Tu nodded her thanks and raised her voice. ‘Commanding a fleet which, under my command, captured twenty-three law-abiding Tsaythi ships. Converting law-abiding Tsaythis to piracy. Participating in the pirate war and inciting its beginnings.’ Here she frowned and pursed her lips at the king. ‘Killing two Tsaythi envoys and slaughtering their crew,’ she said, bitterly. Only one of the envoys had died, and she hadn’t ordered that. ‘The murder of Captain Tsiri of the Tranquilo, and all its crew.’ She glared to one side, then back out over the crowd. ‘That’s the one that matters to you, lot, isn’t it?’
‘That’s enough,’ the king interrupted, in a voice meant only for her but still booming enough to carry to Sen in the front row. He cleared his throat and turned back to the crowd. ‘In Captain Tu’s defence,’ he cried, ‘is her work and deeds carried out on Shōbōsho as a monster hunter, making our oceans safer by taking down two megalodons, five giant squid and a kraken, before its demise under a leviathan. Subsequently, her work and deeds on the Ruby took down this leviathan and three others, two icthyos, eighteen megalodons, six giant squid and five kraken. As captain of the Horizons, she brought down a total of fifty-eight notorious pirate ships, their captains and crews, including the Lune, Malt and Juniper, Alma, Cardone and Mosley.’
An almost thoughtful rumble permeated the mob. When laid out like that, it seemed silly that she be called a pirate. Sen almost dared to allow herself hope, but no. The announcement had been death by hanging. Nothing could sway them now.
‘She has revealed the location of the former Pirate Isles to the rest of the world, including detailed charts on their navigation. She has removed the former lord of the Pirate Isles, and begun work to turn the islands to a legitimate trading port.’
Sen clasped Kaiji’s hand tightly between both of hers and held it to her chin, pleading that something might happen.

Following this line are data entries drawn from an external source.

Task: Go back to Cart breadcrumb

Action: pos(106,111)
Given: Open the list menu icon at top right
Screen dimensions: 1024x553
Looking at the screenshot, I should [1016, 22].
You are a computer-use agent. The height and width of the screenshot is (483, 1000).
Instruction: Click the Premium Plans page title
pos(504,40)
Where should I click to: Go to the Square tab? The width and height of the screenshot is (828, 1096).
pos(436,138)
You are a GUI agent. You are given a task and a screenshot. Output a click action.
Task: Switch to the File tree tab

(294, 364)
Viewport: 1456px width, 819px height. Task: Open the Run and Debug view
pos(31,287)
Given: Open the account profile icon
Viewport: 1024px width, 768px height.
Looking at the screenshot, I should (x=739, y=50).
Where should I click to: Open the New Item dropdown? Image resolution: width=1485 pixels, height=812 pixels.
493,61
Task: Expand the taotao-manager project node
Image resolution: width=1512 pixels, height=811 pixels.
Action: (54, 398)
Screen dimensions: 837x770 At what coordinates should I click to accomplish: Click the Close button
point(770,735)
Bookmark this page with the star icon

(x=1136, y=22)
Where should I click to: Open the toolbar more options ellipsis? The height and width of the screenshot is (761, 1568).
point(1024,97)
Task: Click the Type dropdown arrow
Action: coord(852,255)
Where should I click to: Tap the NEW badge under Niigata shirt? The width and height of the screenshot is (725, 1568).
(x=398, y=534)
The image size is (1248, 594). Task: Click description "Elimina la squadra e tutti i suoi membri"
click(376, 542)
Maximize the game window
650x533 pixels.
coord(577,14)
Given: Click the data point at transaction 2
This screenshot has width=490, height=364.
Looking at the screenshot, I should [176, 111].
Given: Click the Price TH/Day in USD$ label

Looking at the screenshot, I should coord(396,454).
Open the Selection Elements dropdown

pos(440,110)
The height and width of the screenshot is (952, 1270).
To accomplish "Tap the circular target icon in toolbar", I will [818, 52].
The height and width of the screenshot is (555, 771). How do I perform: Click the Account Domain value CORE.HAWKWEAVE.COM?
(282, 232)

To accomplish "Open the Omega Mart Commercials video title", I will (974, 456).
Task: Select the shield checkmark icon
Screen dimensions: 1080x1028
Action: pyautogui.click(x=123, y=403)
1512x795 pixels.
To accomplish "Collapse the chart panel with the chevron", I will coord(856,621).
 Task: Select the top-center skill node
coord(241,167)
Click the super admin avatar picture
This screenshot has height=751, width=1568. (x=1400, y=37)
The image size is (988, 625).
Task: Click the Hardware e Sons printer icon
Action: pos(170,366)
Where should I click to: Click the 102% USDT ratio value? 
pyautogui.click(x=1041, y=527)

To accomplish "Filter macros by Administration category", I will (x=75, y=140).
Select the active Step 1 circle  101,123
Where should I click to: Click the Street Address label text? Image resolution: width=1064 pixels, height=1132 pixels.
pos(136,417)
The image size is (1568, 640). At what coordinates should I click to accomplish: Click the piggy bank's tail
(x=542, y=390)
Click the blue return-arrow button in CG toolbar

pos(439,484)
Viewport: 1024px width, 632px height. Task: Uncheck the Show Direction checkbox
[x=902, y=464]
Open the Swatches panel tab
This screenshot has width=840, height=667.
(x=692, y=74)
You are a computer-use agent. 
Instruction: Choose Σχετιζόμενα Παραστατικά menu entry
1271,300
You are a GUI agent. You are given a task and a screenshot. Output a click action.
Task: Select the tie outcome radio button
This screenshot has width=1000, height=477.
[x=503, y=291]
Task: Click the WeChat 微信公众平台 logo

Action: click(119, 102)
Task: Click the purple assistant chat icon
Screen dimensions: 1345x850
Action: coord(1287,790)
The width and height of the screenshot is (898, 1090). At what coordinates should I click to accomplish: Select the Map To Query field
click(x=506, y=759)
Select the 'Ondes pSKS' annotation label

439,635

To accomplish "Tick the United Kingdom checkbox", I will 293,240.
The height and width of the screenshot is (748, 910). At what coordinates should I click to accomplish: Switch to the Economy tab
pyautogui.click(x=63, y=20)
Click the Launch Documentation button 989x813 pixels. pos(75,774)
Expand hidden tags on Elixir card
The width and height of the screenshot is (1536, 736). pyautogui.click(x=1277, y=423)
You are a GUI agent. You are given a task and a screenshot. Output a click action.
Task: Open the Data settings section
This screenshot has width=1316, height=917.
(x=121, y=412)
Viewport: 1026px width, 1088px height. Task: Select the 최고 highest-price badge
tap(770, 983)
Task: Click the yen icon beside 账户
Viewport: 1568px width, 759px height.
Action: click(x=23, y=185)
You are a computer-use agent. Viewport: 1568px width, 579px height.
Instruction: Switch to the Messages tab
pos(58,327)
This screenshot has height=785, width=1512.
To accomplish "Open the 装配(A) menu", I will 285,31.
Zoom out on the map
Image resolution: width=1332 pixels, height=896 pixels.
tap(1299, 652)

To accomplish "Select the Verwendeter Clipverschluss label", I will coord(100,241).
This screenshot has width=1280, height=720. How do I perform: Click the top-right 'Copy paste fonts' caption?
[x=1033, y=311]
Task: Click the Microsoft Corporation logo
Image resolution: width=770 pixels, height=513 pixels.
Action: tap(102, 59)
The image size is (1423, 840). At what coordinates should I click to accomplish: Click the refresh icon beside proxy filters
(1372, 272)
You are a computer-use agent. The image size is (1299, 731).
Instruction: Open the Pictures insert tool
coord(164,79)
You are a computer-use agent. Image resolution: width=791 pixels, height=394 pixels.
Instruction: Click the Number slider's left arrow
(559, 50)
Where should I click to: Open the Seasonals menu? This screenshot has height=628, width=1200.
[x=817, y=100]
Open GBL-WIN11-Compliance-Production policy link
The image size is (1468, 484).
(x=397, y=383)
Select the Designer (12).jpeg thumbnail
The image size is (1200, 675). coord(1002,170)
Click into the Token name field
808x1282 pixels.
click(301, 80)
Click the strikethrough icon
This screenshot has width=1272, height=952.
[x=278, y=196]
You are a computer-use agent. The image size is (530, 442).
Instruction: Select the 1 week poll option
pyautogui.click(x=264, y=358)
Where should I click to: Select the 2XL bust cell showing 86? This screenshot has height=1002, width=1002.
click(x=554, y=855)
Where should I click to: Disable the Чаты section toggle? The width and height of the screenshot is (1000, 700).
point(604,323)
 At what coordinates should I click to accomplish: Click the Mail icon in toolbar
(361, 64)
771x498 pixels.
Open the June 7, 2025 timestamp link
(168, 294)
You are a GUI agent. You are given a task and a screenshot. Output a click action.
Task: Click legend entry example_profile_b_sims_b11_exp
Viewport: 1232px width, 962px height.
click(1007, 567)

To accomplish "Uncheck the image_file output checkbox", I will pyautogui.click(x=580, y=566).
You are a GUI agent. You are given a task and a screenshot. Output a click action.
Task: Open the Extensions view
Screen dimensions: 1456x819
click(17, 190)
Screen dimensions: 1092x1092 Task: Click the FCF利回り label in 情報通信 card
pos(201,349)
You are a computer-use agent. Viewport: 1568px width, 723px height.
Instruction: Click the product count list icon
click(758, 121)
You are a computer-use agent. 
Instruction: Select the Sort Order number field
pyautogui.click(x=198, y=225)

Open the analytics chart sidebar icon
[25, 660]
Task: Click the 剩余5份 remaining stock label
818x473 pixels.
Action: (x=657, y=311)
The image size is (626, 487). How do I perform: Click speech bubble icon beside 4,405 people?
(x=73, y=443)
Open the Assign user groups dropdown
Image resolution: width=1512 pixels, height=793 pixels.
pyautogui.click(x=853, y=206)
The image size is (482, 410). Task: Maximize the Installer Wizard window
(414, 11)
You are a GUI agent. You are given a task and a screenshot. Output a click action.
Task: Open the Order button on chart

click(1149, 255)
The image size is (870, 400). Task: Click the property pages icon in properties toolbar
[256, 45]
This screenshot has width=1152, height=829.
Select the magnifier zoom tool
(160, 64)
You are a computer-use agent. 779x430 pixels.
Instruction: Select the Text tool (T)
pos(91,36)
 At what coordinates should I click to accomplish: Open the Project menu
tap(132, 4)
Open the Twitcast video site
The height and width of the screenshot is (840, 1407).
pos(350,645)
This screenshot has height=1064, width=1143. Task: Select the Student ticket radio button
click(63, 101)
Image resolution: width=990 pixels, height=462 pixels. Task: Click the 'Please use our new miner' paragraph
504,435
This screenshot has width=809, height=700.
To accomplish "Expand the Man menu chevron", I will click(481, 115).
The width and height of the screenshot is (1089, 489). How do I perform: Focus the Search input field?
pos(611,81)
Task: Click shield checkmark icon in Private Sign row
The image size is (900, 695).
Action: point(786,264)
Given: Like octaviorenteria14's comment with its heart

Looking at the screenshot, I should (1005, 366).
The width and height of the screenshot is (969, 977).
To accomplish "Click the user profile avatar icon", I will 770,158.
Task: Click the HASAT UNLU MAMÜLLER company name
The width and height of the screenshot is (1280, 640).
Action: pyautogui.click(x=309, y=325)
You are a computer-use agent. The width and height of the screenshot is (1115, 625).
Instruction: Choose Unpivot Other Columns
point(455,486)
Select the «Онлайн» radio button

‘In light of these graces,’ the king cried into the crowd, ‘and in light of those crimes which she has admitted freely to you now, the crowns see fit to have Captain Tu executed by hanging. Is there any who would dispute this?’
The crowd roared.
Tu was looking straight at Sen with a slow, definite shake of her head.
The king stood back with his wife to look on their convicted pirate. The guard closest to Tu tied a blindfold around her eyes and stood back himself.
The king nodded. The trapdoor fell open.
Sen buried her face in Kaiji’s shoulder, but she could still hear that click, like cracking her wrists and all her knuckles at once.
Tu’s story was ended.
STUFF
o NOOOOOO TUUUUUU DD: I didn't realise when I wrote the outline how PAINFUL this would be to write.
o I was going to have Sen stand up on the blocks afterwards and try to convince the crowd that she was a good dude, but the thing's already 700 words overlength.
o Lune is a café in Brighton I've never been to, Malt and Juniper is an awesome whiskey and (more importantly) gin bar in the city which I imagine were booze runners in Kazin, the Alma is a pub in Norwood, idk what Cardone is but it's in Glenelg and I was running out of names, and the Mosley is a pub also in Glenelg.
o One chapter to go and it's only 6:30. HMMMMMM.